The figures raise questions over whether BT’s fibre rollout – which has been supported by hundreds of millions of pounds of taxpayers’ money – is sufficiently future-proof, with copper wire likely to become the bottleneck when the company seeks to boost broadband speeds in the years to come. FTTP, on the other hand, provides almost limitless potential for future speed increases.

There’s already a huge discrepancy between FTTP download speeds, which top out at 330Mbits/sec on BT’s network, and FTTC, which has a maximum speed of 80Mbits/sec. FTTC speeds also drop off the further the customer is from their local cabinet.

In a statement sent to PC Pro, BT said: “It’s true that BT prioritised reaching as many homes and businesses as possible, as quickly as possible by focussing on fibre-to-the-cabinet (FTTC) technology. Technology is available to increase these speeds to over 100Mbits/sec in future.

“We have also built the UK’s largest Fibre to the Premise footprint – over 250k premises [the figures have been updated since BT’s submission to the ASA] – and we offer a ‘fibre on demand’ FTTP service to those who want more speed in FTTC areas.

“We keep FTTP technology under constant review, and we see it as a solution to satisfy demand for higher speeds from customers in future, in the next generation of our fibre network.”

True fibre?

BT was responding to a complaint made by two members of the public that describing the copper-based FTTP connections as “fibre-optic broadband” was misleading.

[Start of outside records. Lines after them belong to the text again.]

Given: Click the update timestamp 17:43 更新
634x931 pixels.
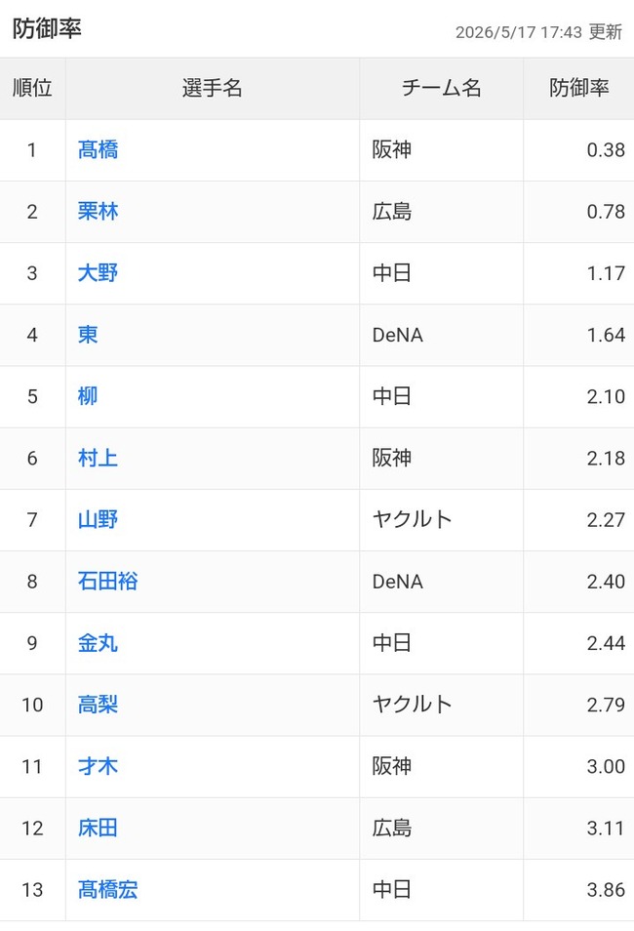Looking at the screenshot, I should point(581,31).
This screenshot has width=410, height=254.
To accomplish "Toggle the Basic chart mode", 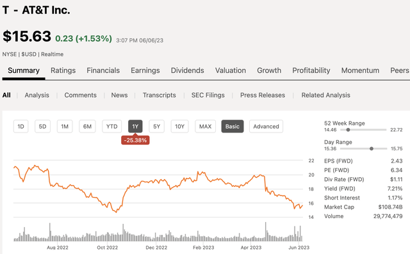I will pyautogui.click(x=232, y=126).
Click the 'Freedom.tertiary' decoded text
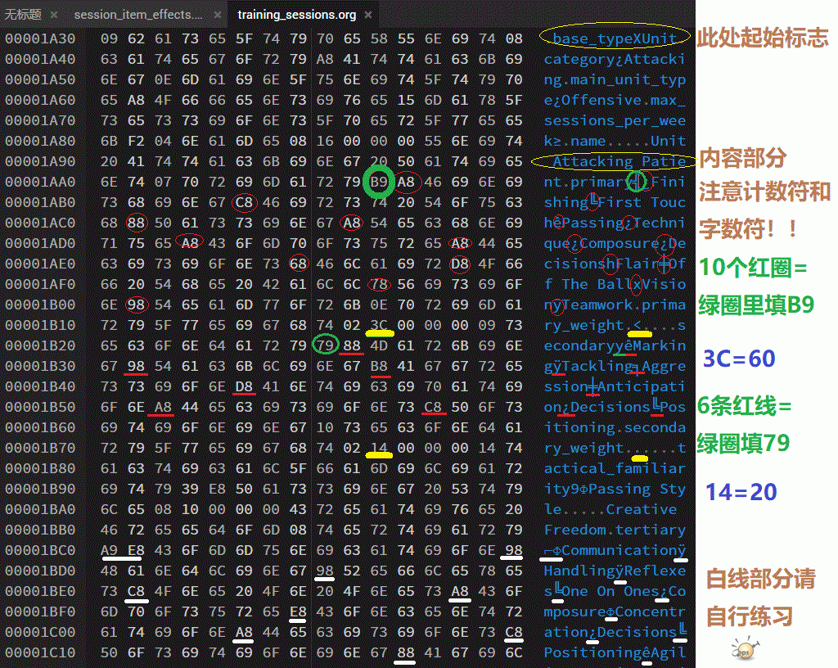Screen dimensions: 838x668 (615, 530)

In its defence, BT argued that “the enormous increase in the availability of FTTC broadband since 2008 meant that customers were far more likely than they had previously been to understand exactly what FTTC was and were consequently less likely to be misled by the use of the terms ‘fibre optic'”.

The ASA sided with BT, ruling that “consumers who might be interested in ‘fibre optic’ broadband of one sort or another would primarily be concerned with the improved speed and performance which could be delivered in comparison to an ADSL connection, and the cost at which that service could be obtained, rather than being concerned with obtaining the most technologically advanced fibre optic product available at any cost”.

Given that the ASA had previously ruled in favour of Virgin Media when a similar complaint was made about its network, the ruling was something of a foregone conclusion.